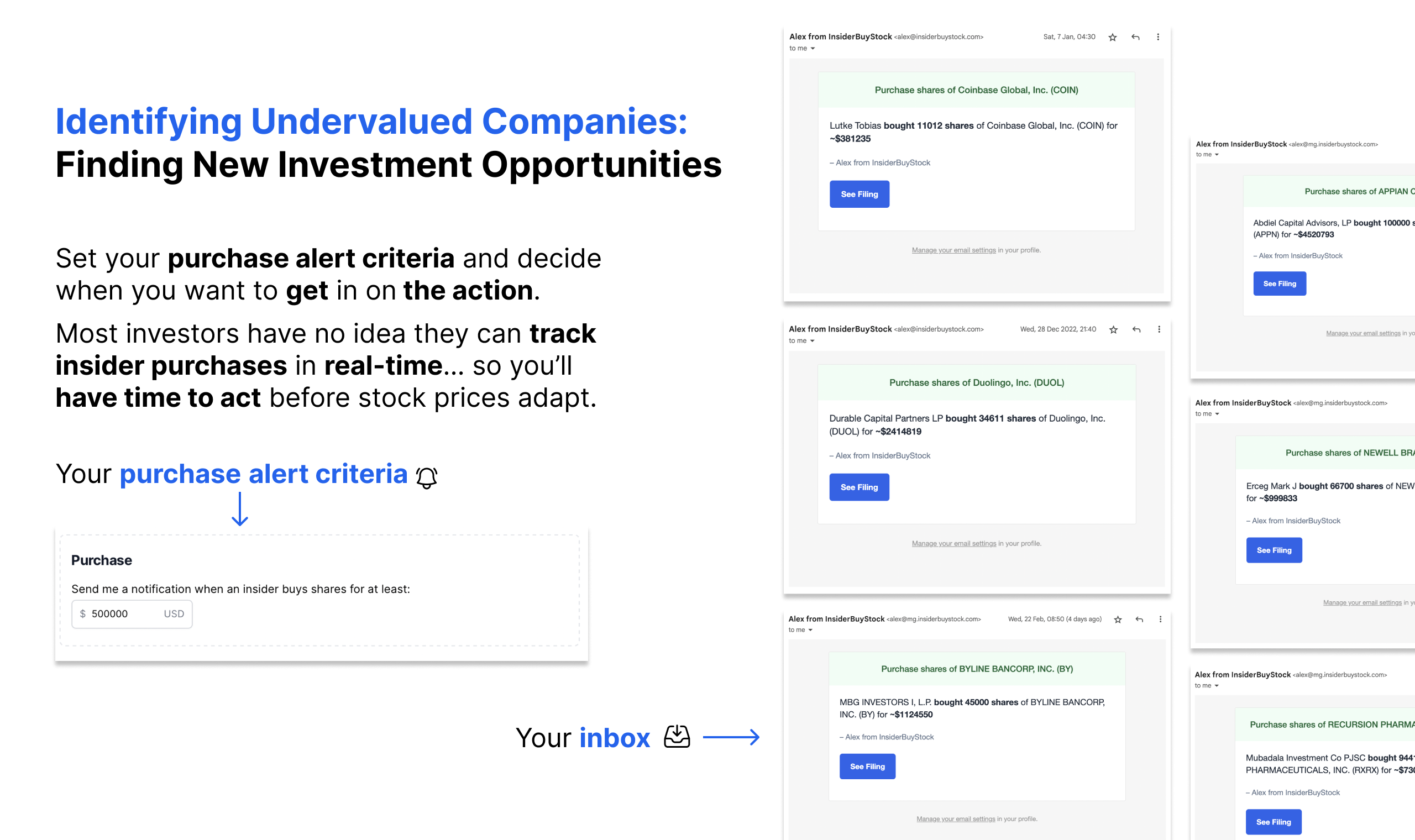Star the Byline Bancorp email
This screenshot has height=840, width=1415.
pyautogui.click(x=1118, y=620)
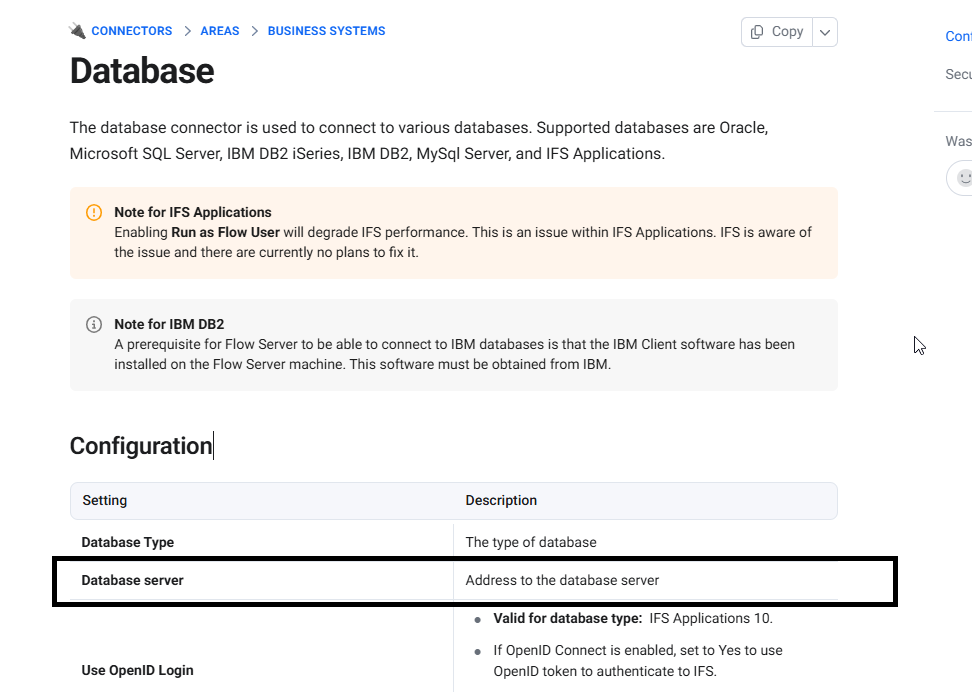Select the Security entry in the page outline
This screenshot has width=972, height=692.
point(958,74)
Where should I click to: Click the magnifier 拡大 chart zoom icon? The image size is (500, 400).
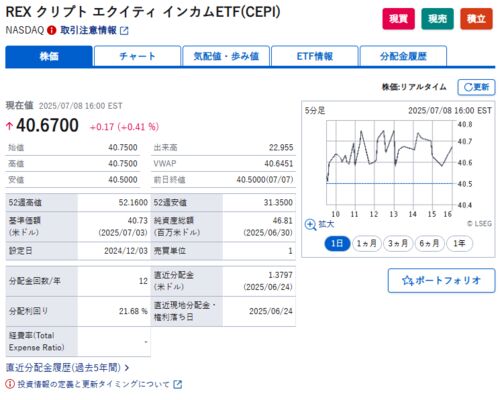tap(310, 225)
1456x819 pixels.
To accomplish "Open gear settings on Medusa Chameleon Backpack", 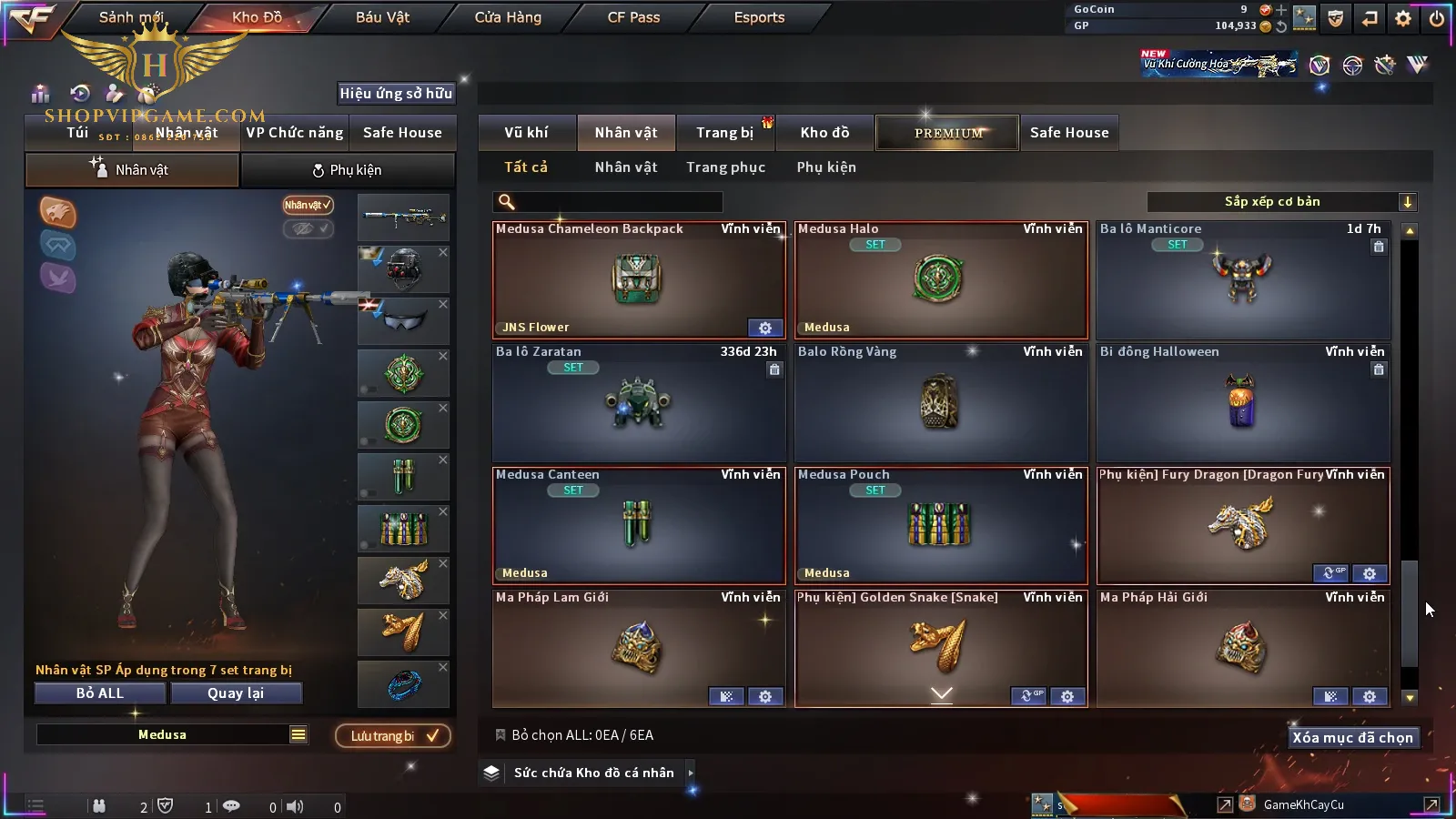I will pos(765,328).
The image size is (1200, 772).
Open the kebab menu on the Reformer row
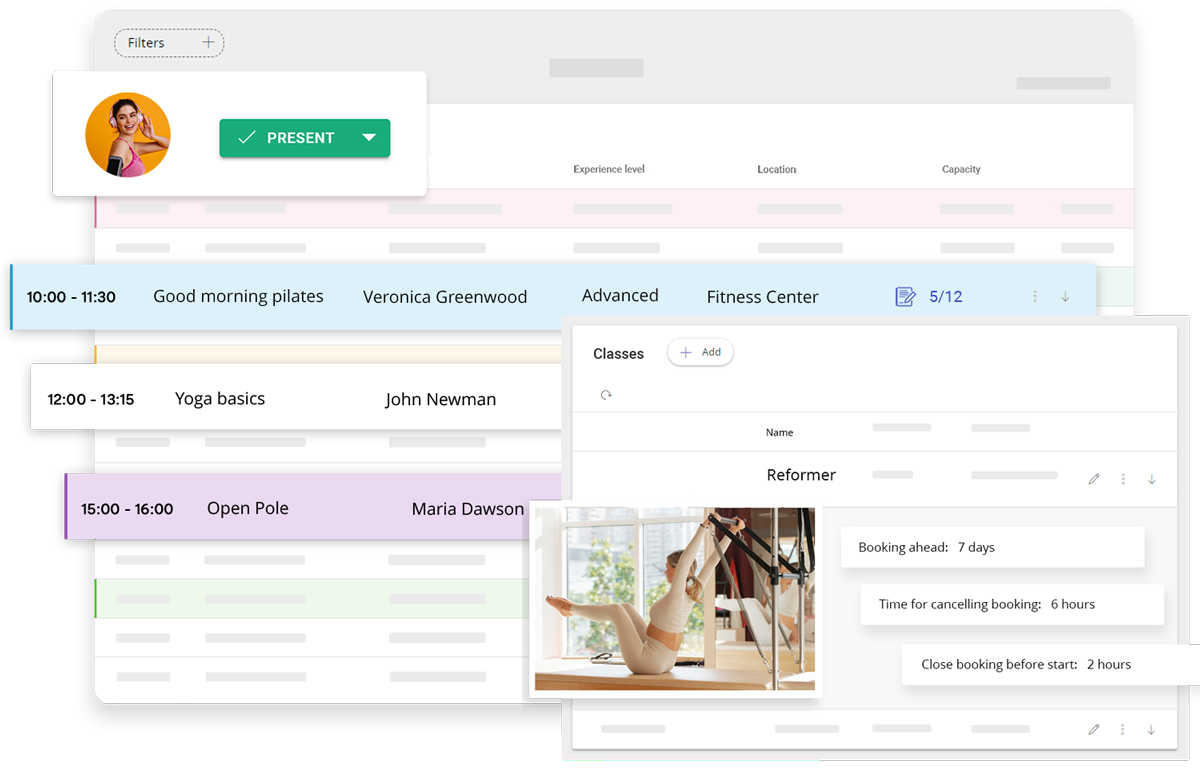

***

Reproduce exactly and only the lines from the "The image size is (1200, 772)." line to the last line of the records above. Do not carry over any pictures.

» Output for this exercise:
The image size is (1200, 772).
Open the kebab menu on the Reformer row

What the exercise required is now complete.